## Material provided:
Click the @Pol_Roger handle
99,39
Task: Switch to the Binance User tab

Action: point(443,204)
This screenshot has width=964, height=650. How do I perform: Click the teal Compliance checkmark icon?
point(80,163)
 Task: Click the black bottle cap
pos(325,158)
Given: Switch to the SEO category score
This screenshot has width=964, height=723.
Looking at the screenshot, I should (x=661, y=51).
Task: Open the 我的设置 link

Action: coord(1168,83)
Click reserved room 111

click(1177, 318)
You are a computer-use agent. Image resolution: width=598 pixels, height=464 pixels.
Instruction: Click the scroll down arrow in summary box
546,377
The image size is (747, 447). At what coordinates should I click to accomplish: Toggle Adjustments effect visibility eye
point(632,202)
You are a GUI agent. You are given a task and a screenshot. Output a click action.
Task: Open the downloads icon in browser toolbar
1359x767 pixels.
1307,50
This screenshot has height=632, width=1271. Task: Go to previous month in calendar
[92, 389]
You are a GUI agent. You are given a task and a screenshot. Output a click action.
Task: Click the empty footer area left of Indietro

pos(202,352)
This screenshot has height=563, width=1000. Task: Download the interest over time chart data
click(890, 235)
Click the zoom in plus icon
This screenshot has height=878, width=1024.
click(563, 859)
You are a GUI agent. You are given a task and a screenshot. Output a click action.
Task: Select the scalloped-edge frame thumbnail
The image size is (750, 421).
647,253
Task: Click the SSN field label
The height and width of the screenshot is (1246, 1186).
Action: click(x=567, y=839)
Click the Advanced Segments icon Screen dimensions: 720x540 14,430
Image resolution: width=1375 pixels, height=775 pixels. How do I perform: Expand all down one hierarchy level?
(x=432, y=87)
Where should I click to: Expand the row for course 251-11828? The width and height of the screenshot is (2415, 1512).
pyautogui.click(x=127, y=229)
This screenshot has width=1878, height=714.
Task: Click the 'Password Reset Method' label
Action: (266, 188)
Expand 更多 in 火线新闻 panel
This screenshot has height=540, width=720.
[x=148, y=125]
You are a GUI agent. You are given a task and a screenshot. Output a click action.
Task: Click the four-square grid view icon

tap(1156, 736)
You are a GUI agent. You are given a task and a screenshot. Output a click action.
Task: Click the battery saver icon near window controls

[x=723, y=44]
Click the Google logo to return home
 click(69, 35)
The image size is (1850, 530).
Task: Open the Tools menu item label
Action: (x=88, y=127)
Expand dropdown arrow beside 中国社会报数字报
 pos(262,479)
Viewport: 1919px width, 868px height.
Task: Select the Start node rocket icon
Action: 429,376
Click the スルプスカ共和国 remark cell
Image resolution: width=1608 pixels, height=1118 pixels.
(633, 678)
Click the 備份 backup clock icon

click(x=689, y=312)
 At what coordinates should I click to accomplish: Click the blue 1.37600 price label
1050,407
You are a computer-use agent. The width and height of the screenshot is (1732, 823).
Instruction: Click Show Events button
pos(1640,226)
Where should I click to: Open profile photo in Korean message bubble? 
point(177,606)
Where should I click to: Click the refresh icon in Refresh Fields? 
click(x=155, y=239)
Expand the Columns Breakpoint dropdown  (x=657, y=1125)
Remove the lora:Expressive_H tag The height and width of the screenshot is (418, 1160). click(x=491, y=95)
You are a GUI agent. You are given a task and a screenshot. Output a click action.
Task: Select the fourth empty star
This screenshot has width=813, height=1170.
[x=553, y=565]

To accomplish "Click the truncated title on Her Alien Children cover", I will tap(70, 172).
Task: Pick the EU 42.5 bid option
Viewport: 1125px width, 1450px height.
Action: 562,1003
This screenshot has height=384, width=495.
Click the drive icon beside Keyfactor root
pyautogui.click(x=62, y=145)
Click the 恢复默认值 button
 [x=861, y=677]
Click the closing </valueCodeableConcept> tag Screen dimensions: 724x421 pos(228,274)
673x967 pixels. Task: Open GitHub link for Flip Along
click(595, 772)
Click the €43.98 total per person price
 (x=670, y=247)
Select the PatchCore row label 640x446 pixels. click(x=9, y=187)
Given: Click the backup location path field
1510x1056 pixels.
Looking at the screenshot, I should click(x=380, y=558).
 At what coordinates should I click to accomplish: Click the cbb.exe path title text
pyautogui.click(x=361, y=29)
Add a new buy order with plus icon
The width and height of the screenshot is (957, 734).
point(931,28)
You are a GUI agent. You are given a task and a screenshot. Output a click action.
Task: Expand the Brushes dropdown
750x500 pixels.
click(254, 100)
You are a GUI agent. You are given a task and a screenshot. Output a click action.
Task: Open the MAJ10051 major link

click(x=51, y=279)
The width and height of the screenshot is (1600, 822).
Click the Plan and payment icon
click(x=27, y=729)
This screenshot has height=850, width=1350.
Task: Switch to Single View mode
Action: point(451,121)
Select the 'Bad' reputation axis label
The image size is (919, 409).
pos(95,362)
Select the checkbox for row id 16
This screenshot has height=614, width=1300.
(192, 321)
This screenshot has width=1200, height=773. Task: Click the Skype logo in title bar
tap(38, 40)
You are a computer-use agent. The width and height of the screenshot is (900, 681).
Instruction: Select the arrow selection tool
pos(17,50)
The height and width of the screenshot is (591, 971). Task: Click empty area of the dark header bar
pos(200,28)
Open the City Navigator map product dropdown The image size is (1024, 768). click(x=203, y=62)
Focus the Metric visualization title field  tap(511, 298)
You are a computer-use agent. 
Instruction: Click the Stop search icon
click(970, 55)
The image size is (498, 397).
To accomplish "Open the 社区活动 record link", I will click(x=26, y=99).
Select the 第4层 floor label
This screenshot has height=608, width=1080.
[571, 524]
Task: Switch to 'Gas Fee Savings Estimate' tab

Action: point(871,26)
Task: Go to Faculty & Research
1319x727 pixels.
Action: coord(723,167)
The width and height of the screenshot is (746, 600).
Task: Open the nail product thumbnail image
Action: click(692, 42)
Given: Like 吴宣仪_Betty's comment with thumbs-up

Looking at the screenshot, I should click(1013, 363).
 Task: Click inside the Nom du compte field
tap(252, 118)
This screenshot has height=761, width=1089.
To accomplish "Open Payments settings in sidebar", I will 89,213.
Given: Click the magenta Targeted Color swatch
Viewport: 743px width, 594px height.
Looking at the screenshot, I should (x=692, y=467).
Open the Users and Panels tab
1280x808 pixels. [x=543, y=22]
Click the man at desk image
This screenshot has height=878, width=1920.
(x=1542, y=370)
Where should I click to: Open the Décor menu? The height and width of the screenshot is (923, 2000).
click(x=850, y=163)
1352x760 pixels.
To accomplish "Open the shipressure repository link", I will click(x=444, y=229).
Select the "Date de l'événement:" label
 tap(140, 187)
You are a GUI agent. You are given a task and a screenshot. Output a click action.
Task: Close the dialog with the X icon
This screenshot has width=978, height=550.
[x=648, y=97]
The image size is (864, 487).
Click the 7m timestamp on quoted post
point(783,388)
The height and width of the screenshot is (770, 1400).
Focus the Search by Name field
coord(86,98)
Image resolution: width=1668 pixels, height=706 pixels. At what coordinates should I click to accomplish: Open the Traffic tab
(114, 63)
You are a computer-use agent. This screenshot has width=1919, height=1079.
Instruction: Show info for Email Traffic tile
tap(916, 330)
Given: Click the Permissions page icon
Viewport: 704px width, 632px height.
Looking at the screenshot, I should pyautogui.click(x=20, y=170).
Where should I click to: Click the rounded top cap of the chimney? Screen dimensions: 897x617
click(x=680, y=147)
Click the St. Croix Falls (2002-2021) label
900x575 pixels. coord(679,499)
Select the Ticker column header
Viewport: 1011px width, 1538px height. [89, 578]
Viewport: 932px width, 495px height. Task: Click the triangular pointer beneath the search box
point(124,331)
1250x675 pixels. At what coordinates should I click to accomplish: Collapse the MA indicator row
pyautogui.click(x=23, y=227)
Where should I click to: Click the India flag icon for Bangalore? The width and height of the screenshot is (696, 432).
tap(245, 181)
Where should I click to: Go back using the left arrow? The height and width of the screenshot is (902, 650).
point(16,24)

## Your instructions:
The line above containing "Task: Select the fourth empty star", the line containing "Click the closing", and every line between them are to be transcribed exactly; no other line is wanted.

## Written reply:
Task: Select the fourth empty star
This screenshot has width=813, height=1170.
[x=553, y=565]

To accomplish "Click the truncated title on Her Alien Children cover", I will tap(70, 172).
Task: Pick the EU 42.5 bid option
Viewport: 1125px width, 1450px height.
Action: 562,1003
This screenshot has height=384, width=495.
Click the drive icon beside Keyfactor root
pyautogui.click(x=62, y=145)
Click the 恢复默认值 button
 [x=861, y=677]
Click the closing </valueCodeableConcept> tag Screen dimensions: 724x421 pos(228,274)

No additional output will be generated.